It's taking forever for me to finish! Been busy so busy sorry.
Now that we've talked about terminology that we'll be using. Let's discuss the different methods for "position sizing".
- Manual
This is for overriding common sense and arbitrarily placing a manual entry of position size such as 1.0, 20.0, 50.0 lots, etc… - Fixed Units Multiple (units per fixed amount of money)
Position size = (Equity / Fixed Equity Multiple; Rounded Down) * Manual Lots (the # of lots you want to trade per x amount of capital) - Percent of Margin
Position size = (Available Margin * Max Risk Exposure) * Risk per Trade - Percent Volatility
Position size = ((Equity * Max Risk Exposure) * Risk per Trade)) / ((VOL * VOL X) * Symbol Point Value))
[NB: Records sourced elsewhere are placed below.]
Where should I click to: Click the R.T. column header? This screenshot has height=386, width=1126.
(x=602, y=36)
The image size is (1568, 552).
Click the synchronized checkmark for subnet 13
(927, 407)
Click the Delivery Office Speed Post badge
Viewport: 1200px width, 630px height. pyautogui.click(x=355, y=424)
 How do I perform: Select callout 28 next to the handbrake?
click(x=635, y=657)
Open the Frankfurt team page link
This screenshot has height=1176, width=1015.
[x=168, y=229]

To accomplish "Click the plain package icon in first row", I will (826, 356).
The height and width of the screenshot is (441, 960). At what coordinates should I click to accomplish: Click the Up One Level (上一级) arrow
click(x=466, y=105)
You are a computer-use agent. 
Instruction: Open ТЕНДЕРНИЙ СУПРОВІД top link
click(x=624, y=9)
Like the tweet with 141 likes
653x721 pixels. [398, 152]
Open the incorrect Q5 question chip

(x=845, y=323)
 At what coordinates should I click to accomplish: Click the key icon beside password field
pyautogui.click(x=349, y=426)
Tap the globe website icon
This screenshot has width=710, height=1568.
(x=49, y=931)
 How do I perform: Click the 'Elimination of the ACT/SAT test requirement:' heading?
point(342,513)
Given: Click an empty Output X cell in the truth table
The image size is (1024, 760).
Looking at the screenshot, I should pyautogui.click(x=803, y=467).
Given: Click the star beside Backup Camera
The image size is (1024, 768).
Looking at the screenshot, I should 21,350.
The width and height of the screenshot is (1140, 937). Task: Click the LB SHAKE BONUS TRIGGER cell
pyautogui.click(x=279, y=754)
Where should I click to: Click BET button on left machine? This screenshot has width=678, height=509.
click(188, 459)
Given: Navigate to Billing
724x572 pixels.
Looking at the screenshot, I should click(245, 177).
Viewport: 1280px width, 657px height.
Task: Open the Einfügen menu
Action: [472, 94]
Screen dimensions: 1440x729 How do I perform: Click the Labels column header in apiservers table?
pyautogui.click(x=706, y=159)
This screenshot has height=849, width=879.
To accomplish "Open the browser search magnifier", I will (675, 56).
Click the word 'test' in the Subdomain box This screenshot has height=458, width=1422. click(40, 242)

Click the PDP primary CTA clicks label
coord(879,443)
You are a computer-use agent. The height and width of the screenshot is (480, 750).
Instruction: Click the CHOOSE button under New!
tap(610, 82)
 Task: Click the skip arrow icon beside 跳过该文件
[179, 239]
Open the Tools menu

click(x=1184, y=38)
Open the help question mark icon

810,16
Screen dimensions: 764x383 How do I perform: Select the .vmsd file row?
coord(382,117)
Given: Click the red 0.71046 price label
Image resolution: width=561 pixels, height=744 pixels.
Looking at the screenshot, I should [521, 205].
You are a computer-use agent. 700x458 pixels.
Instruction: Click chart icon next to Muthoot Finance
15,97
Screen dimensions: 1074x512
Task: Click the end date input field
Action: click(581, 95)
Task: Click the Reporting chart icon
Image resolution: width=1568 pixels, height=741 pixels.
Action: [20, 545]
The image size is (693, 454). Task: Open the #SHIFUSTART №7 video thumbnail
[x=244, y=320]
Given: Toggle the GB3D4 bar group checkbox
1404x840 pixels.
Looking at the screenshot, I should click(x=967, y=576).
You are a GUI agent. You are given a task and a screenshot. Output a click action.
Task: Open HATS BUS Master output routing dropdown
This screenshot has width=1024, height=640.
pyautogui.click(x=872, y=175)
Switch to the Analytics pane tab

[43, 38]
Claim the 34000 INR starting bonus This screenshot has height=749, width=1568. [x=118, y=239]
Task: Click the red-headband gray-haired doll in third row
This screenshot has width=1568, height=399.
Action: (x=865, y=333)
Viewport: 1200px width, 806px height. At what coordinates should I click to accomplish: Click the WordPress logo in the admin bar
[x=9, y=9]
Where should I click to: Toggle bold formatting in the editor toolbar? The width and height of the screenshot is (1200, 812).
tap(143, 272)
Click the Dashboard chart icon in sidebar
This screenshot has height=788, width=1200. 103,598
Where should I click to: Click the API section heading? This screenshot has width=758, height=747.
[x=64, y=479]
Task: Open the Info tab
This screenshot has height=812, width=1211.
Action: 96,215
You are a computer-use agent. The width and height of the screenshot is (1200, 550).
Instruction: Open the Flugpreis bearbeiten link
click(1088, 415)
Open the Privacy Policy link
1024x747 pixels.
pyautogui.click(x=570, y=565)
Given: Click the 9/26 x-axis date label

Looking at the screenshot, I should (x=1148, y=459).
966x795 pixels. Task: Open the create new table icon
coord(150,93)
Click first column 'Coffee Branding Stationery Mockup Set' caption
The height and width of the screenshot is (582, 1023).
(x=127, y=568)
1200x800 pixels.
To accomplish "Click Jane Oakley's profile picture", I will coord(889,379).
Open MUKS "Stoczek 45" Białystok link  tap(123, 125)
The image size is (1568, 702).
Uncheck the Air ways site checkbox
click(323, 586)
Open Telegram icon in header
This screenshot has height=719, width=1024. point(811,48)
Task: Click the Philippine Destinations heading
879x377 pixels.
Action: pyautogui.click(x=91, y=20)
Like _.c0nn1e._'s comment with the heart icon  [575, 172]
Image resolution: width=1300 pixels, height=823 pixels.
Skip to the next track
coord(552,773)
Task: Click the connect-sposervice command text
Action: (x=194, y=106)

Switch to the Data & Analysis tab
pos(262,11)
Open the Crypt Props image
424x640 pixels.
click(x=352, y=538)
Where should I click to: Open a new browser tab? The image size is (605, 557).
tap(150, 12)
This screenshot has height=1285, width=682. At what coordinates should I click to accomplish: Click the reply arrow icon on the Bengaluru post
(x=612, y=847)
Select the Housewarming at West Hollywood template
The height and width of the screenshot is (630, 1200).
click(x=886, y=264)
This a volatility based position sizing, reducing your risk when volatility is high and increasing when it's more steady. - Percent Risk
Position size = (Equity * Max Risk Exposure) * Risk per Trade (%...like 2% is normal)
The above represent 5 methods of sizing your position. Combine this with your chosen equity model and you now have a money management strategy that you can use in your trading.
At this pace, the 3/3 of post will happen in 2 months lol. Seriously I'll try to get to it this weekend. I will be putting it all together.
So we will have an example of equity model, position sizing and strategy results comparison so you can see how simply changing your money management strategy can improve your trading dramatically.
Ciao!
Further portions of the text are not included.